Studio album by James
- Released: 18 March 2016
- Recorded: May–September 2015
- Studio: RAK; Offtape, London;
- Genre: Electronic
- Length: 44:45
- Label: BMG
- Producer: Max Dingel

James chronology
| La Petite Mort (2014) | Girl at the End of the World (2016) | Living in Extraordinary Times (2018) |

Singles from Girl at the End of the World
- "Nothing But Love" Released: 1 March 2016; "Attention" Released: 11 March 2016; "To My Surprise" Released: 1 April 2017;

= Girl at the End of the World =

Album by James

Girl at the End of the World is the 14th studio album by British rock band James. It was released on 11 March 2016, through BMG. The band spent three weeks in the Scottish Highlands working on new material for their album. Re-enlisting producer Max Dingel, who produced their previous studio album, La Petite Mort (2014), James spent five months between May and September 2015 recording in separate blocks. Long-time collaborator Brian Eno, and former member Adrian Oxaal, contributed instrumentation to the sessions. The album reprised its predecessor's electronic-centred songs and dance rhythm sections.

Girl at the End of the World received generally positive reviews from music critics, with some complimenting James' change in style. It peaked at number one in Scotland and number two in the UK, as well as charting in Belgium and Portugal. "Nothing But Love" was released as the lead single in March 2016, being followed by the second single "Attention" two months later. James promoted the album with a UK tour in May 2016, and appeared at a number of festivals over the succeeding few months. "To My Surprise" was released as the third single in April 2017, which was followed by UK festival appearances in July and August.

==Background and development==
James released their 13th studio album La Petite Mort in June 2014. La Petite Mort was a shift for the band, encouraged by producer Max Dingel, using less organic-sounding drums. Although some band members were hesitant, the album was a success. By October 2014, the band had started writing material for its follow-up. When touring to promote La Petite Mort concluded at the end of the year, vocalist Tim Booth asked Dingel if he would produce their next album; recording had been planned for mid-2015. Their label, BMG, suggested that the band should return to the studio to work on their next album while they had momentum built up. James travelled to the Scottish Highlands in January 2015, and spent three weeks working on material, as they had done for La Petite Mort; writing sessions this time included keyboardist Mark Hunter and guitarist-violinist Saul Davies. Despite an attempt to avoid distractions, the band took breaks to explore nearby beaches. Writing was divided between the Tolbooth in Stirling and a house in Gairloch.
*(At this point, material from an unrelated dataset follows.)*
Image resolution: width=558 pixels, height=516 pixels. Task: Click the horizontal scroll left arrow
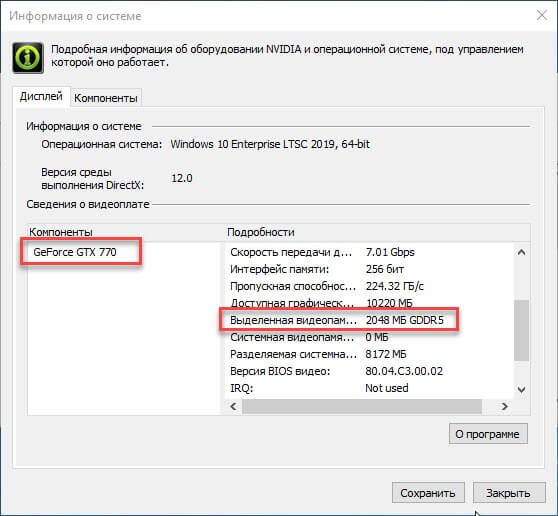pos(233,406)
James set up a space on the top floor of the Tolbooth, building a rehearsal room with mattresses that were taped to the windows for soundproofing. The band then moved to Gairloch, where they wrote additional material. James jammed on improvised material, playing against a drum machine set to high tempos to help create songs they felt would be good in a live setting. Booth generated beats and altered the rhythm with the FunkBox app on his iPhone. The jams lasted from 10 minutes to over an hour. All of them were recorded by Hunter; if a band member liked one, the jam would be edited down to a three-to-eight-minute recording. The band later worked on the segments, developing them into songs. Booth often sang phonetics, with an occasional line or word spoken, attempting to come up with melodies. James sent Dingel over 20 potential song ideas, most of which he liked.
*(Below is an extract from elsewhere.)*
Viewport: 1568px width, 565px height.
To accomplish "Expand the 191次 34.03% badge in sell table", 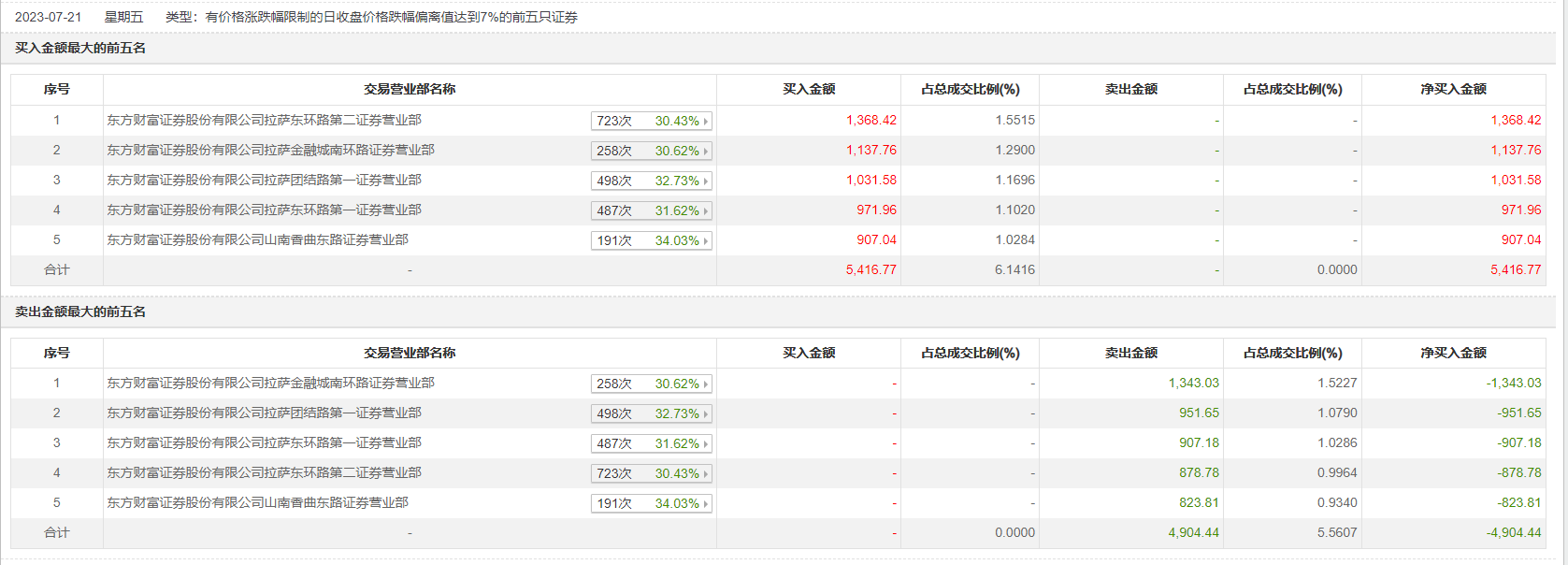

==Recording and production==
During a series of festival performances, Girl at the End of the World was recorded at RAK Studios and Offtape Studios, which are both in London, with Dingel producing. The recording sessions were split into three blocks throughout 2015; the first in late May and early June, the second in July, and the third in late August and early September. Though James worked on most of the songs they had sent Dignal during the May–June block, little of them were in a finished state. Although Dingel anticipated picking up where they had left off when recording La Petite Mort, the band took a while to get back into the groove of recording. For the July block, James recorded more tracks live in the studio; some ended up on the final recordings, although numerous songs were built around programmed and electronic sections. The band had tried recording "Nothing But Love" during the first block, but scrapped it and re-recorded the song in the second block.

The final block, in August and September, saw James work on the last details of the recordings, and complete some lead vocals for the tracks. Hannes Plattmeier and Manon Grandjean served as the main engineers, accompanied by additional engineers Izzy Grundy, Joel Davies and Ran Steiner. Booth contacted Brian Eno, who had produced five of James' previous albums, about helping with two tracks on which they were working, one of them being "Nothing But Love". Glennie said Eno's contributions amounted to "sporadic problem solving". This marked their first collaboration since the band's ninth studio album Pleased to Meet You (2001). Dingel mixed the recordings over a three-to-four week period in late September and early October 2015 at Mothership, with the exception of "Waking" being done by Plattmeier, before they were mastered by Dick Beetham at 360 Mastering.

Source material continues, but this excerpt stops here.